The size of the genomes of known free-living prokaryotes varies from ~1.3 mega base-pairs (Mbp) to ~13.0 Mbp, an order of magnitude. I proposed a possible explanation of this variation due to the variability of the physical conditions of the environment. In a stable environment, competition for the resource becomes the main force of selection and smaller (thus energetically cheaper) genomes are favoured. In more variable conditions, larger genomes will dominate, as they have a wider range of response to a less predictable environment.
I devolpped an agent-based model of genome evolution in a free-living prokaryotic population. Using the classic Hutchinson niche space model, I defined a gene as a Gaussian function over a corresponding niche dimension. The single cell can have more than one gene along a given dimension, and the envelope of all the corresponding responses is considered a full description of a cell’s phenotype over that dimension. Gene deletion, gene duplication, and modifying mutations are permitted during reproduction, so the number of genes and their phenotypic effect (height and position of the Gaussian envelope) are free to evolve. The surface under the curve of a gene is fixed to prevent ‘supergenes’ from occurring. Change of the environmental conditions is simulated as a bounded random walk with a varying length of the step (a parameter representing the variability of the environment). By employing this approach I can reproduce the phenomenon of genome streamlining in more stable environments (analogical to, e.g. oligotrophic gyre regions of the ocean) and genome complexification in variable environments.

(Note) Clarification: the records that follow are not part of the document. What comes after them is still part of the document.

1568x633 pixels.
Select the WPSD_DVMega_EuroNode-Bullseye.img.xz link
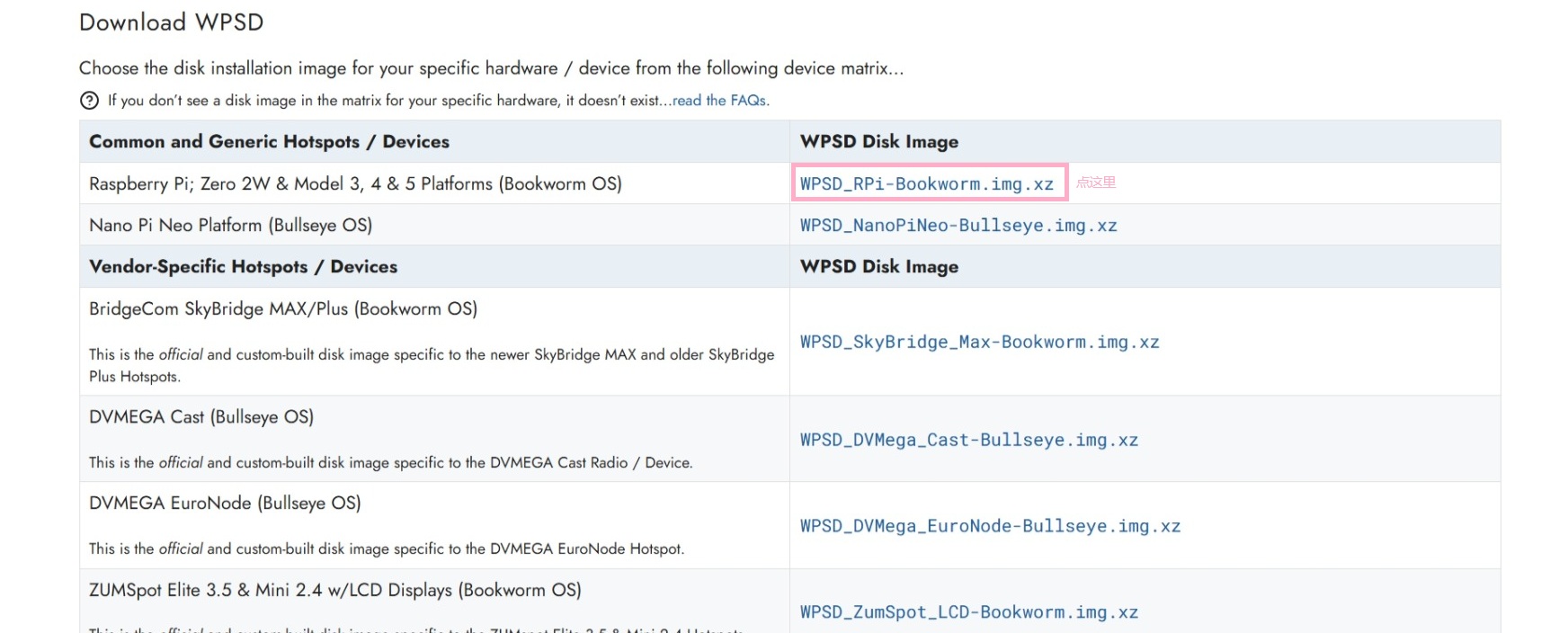tap(990, 526)
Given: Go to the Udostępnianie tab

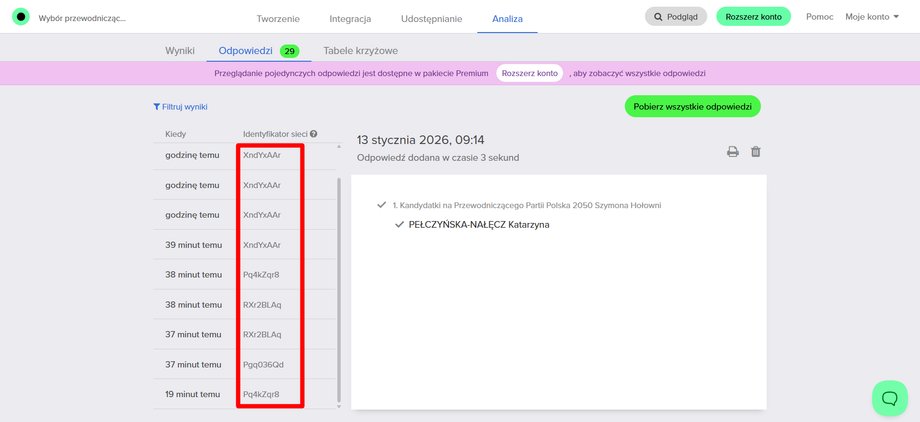Looking at the screenshot, I should coord(431,19).
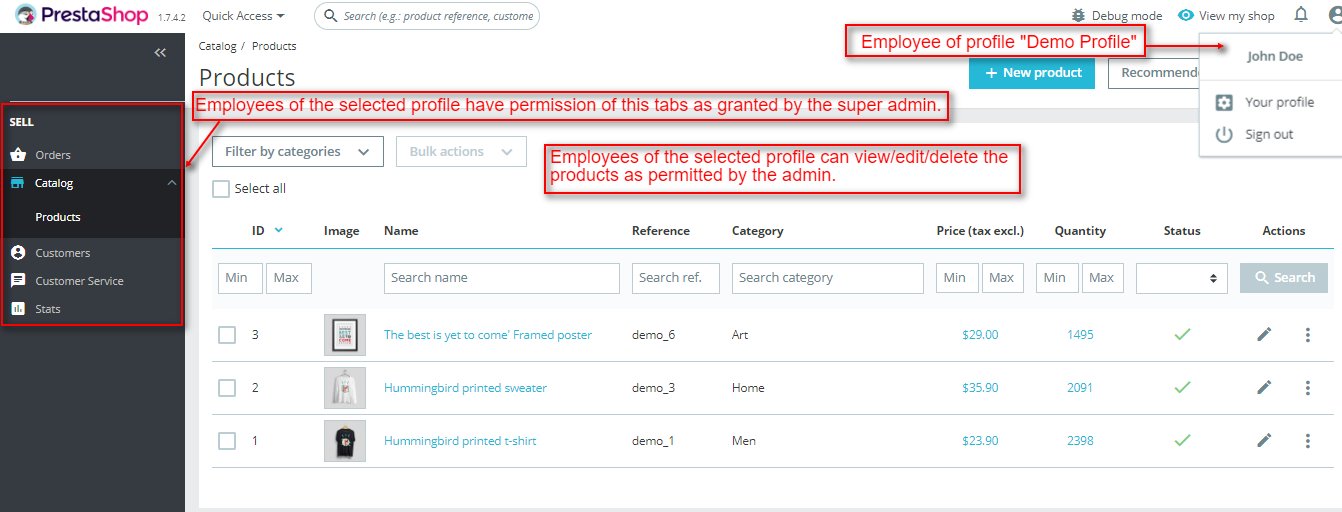Open the Quick Access dropdown
Screen dimensions: 1342x512
[x=243, y=16]
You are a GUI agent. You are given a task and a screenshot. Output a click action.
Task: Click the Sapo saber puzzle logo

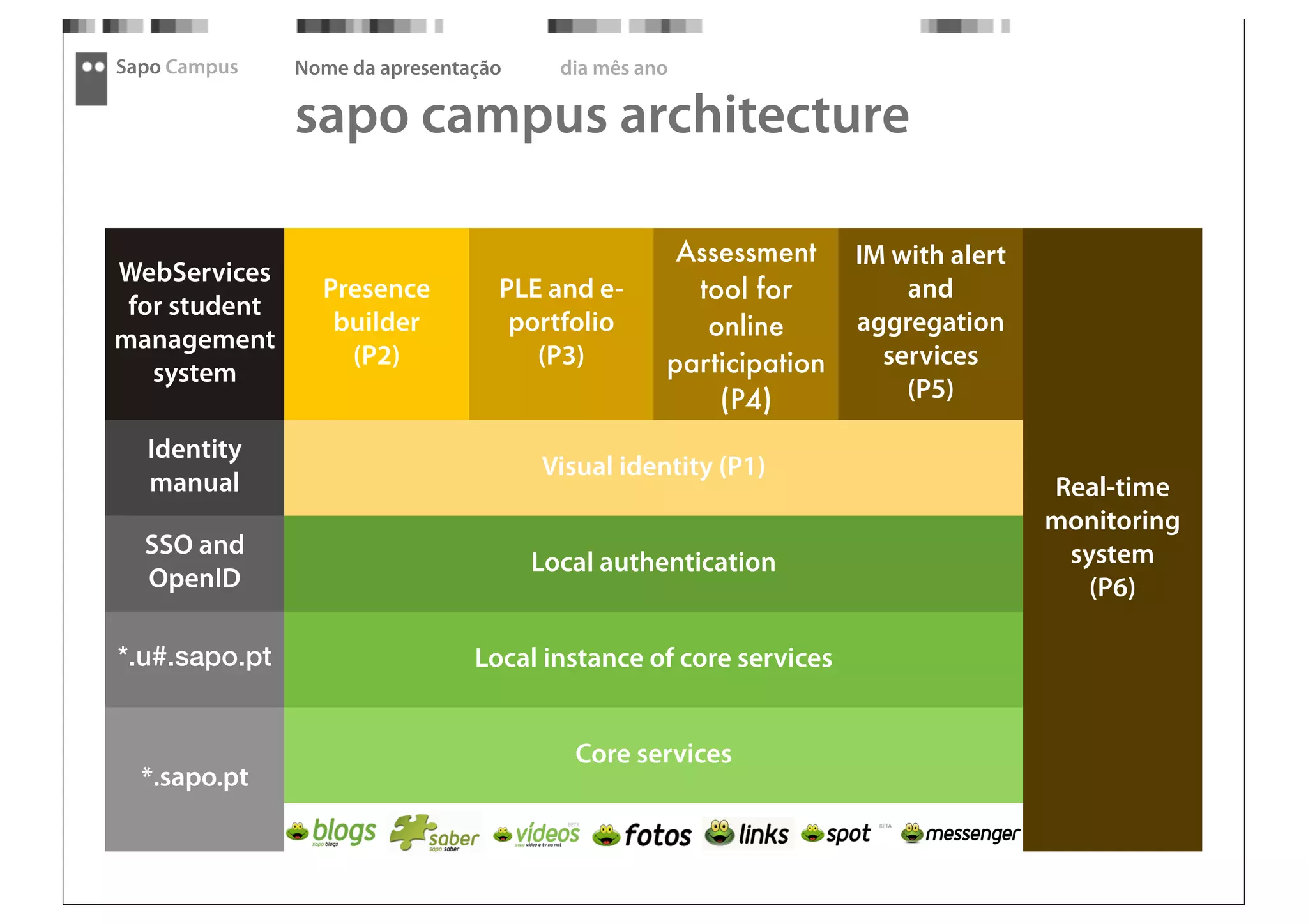tap(434, 833)
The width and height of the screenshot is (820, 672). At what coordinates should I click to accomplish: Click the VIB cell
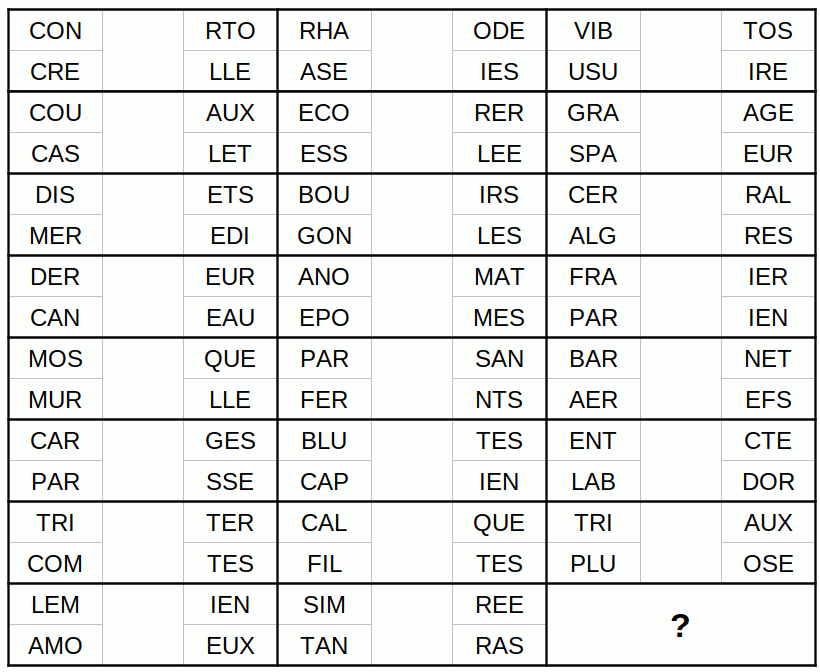(593, 31)
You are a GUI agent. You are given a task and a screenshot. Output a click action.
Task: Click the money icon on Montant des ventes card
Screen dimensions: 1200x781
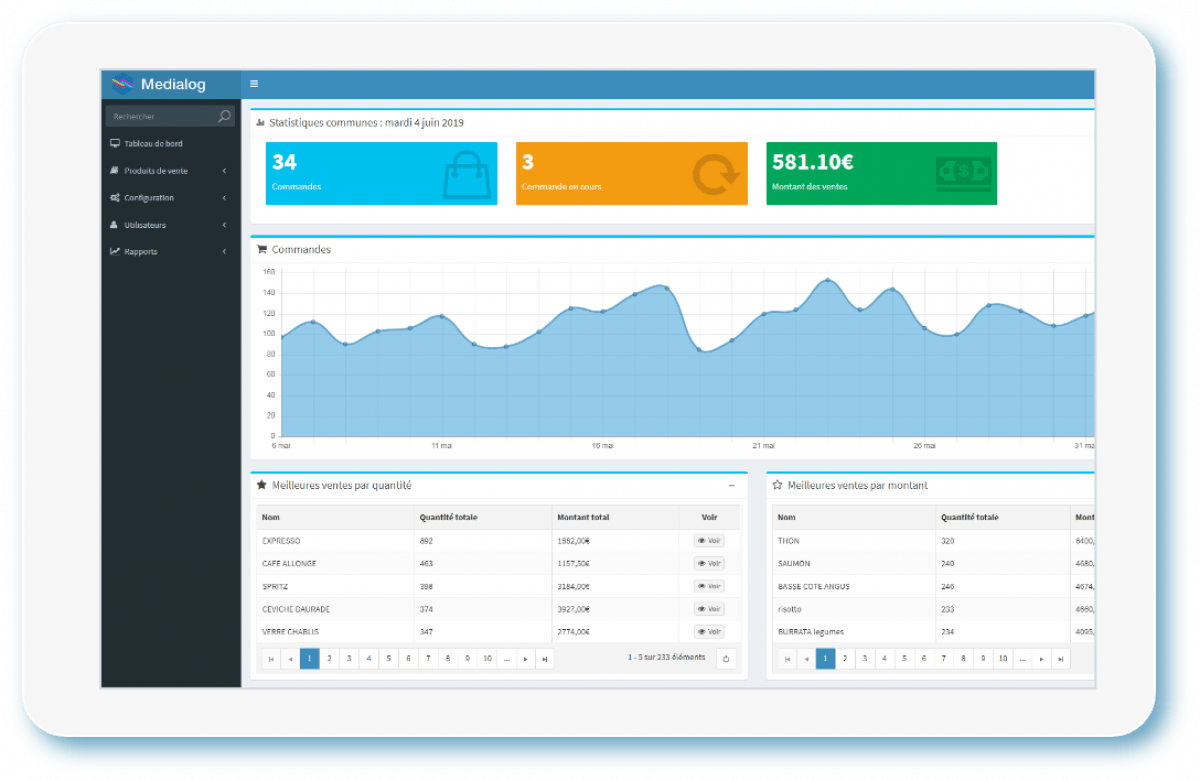[963, 173]
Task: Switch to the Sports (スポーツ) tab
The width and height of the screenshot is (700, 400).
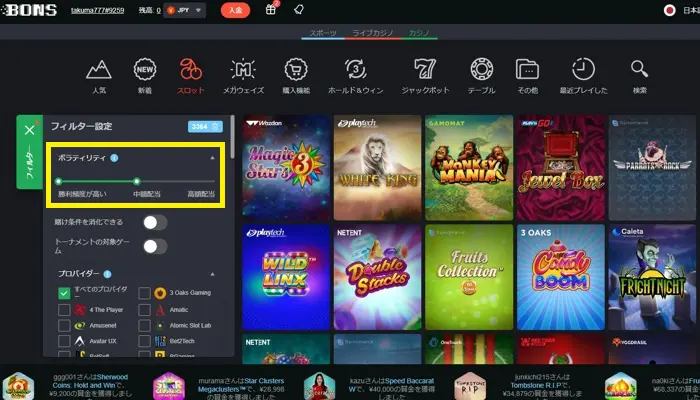Action: coord(323,33)
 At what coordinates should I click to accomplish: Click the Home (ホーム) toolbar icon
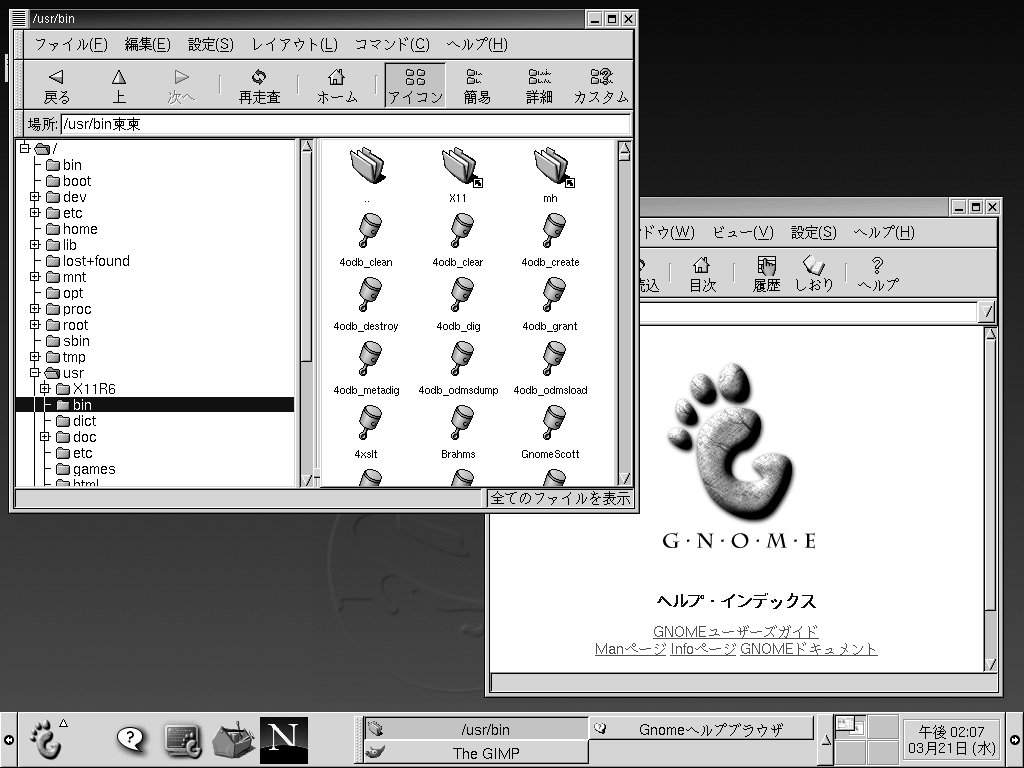click(x=337, y=86)
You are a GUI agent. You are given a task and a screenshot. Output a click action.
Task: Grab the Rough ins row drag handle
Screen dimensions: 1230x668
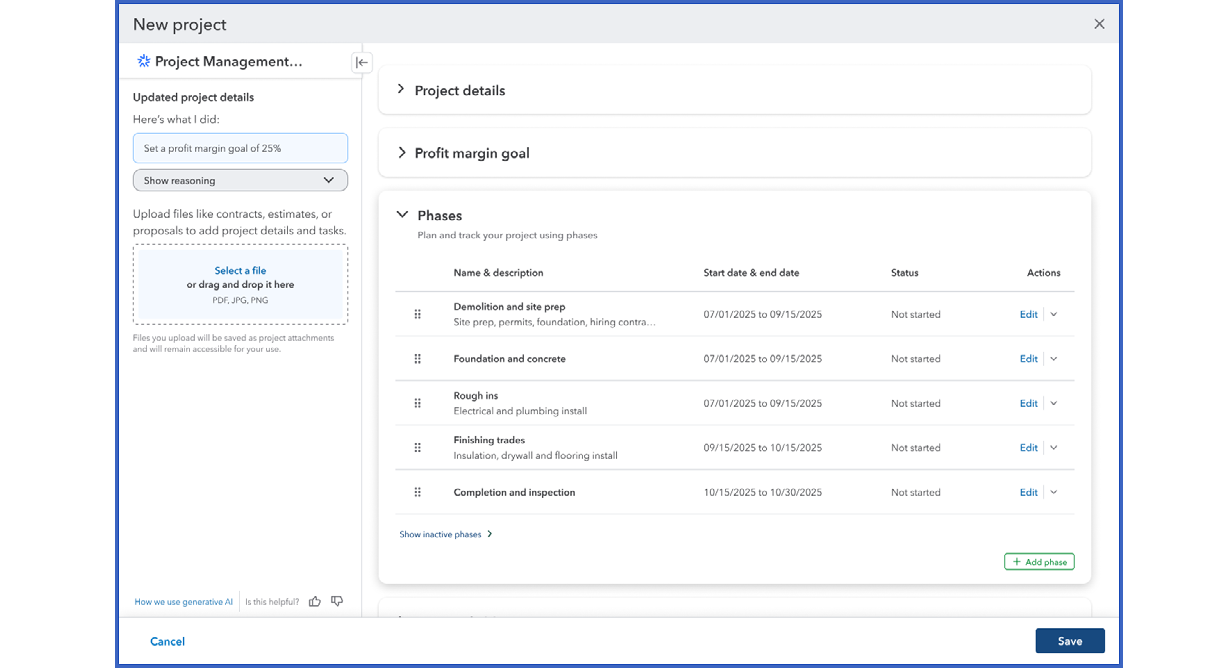(x=418, y=403)
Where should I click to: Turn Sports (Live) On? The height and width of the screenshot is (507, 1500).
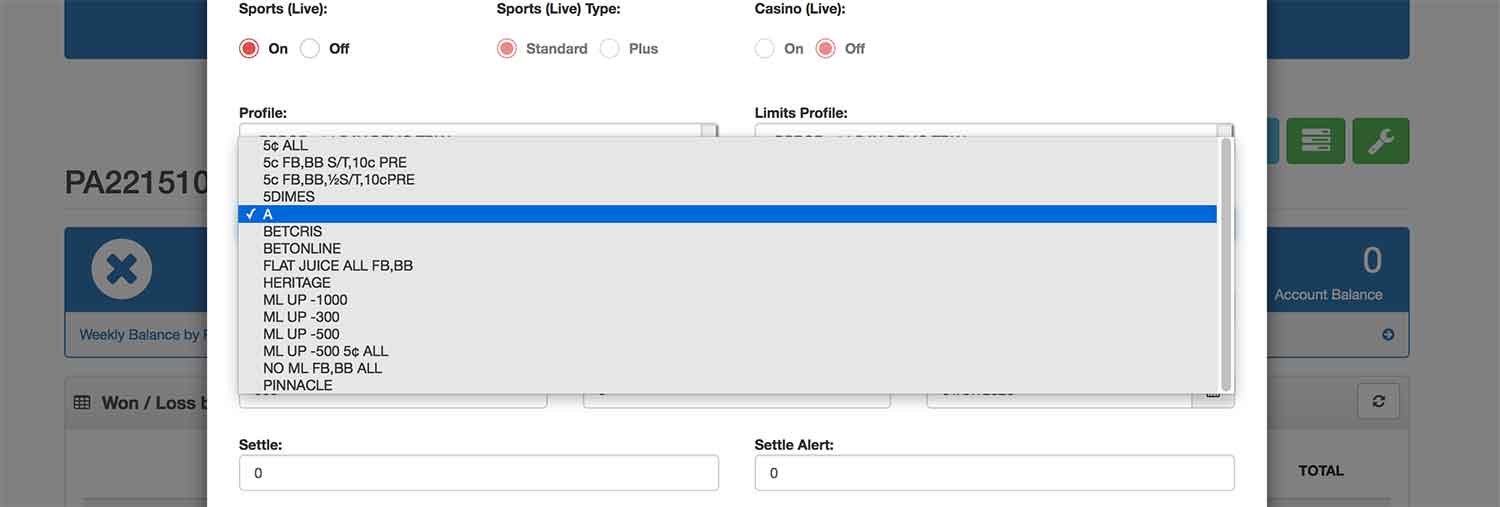pyautogui.click(x=249, y=49)
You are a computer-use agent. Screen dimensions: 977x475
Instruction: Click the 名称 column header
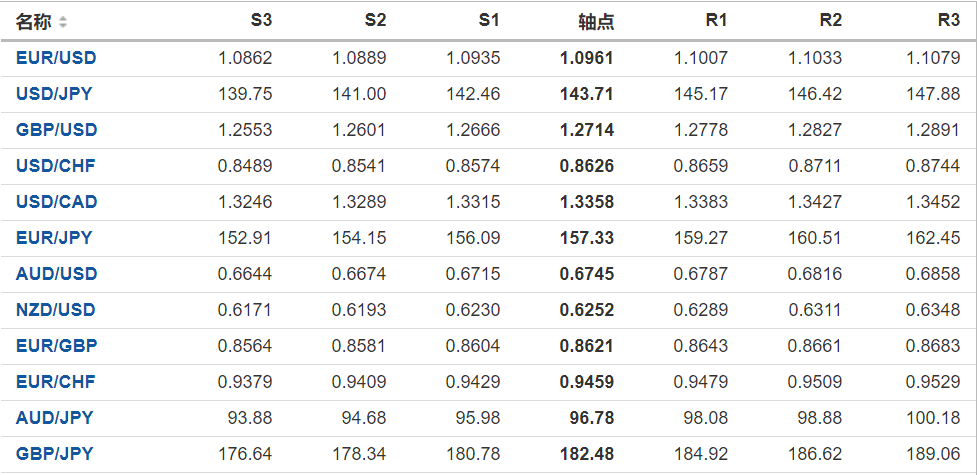click(33, 22)
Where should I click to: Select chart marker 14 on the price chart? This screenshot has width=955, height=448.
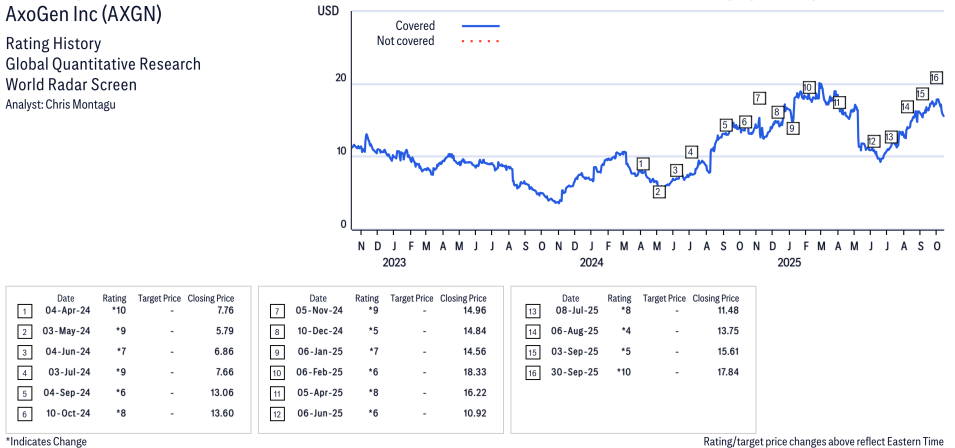click(x=906, y=107)
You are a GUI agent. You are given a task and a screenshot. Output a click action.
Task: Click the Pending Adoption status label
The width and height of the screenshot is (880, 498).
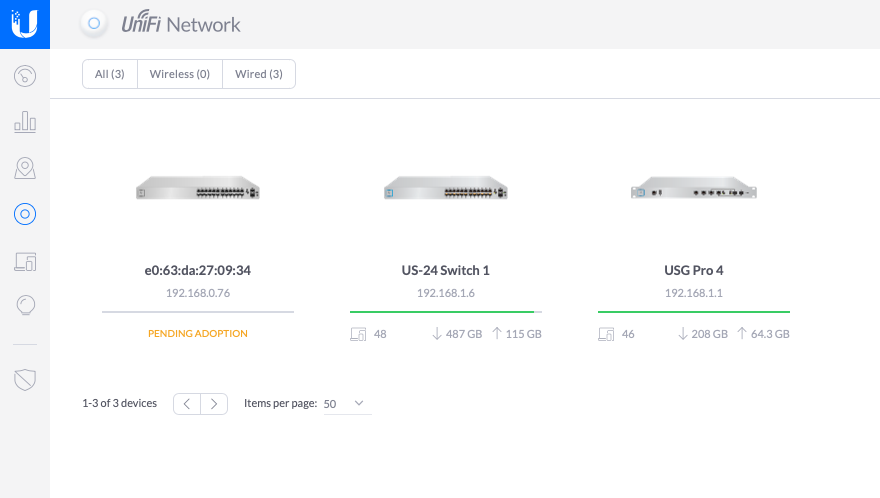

The model is written in C++ and Python is used to analyse the results. This was my Ph.D. thesis completed in prof Thomas Mock’s laboratory of marine microbial genomics.
The drugs used by humans also have a biological impact on other organism sharing similar biochemical pathways (due to shared evolutionary history). And we’re releasing then into the environment. We tested how hormone melatonin (my M.Sc. project) impacts the diurnal migration and life-history traits of a freshwater crustacean Daphnia magna (water flea). I also took part in investigating how antidepressant drugs impact freshwater fish anti-predatory behaviour.
I took part in the design of the experiments and later set them up. I developed an experimental setup that allowed for night time surveillance of animals using IR light invisible to them. Part of my studies under prof Joanna Pijanowska.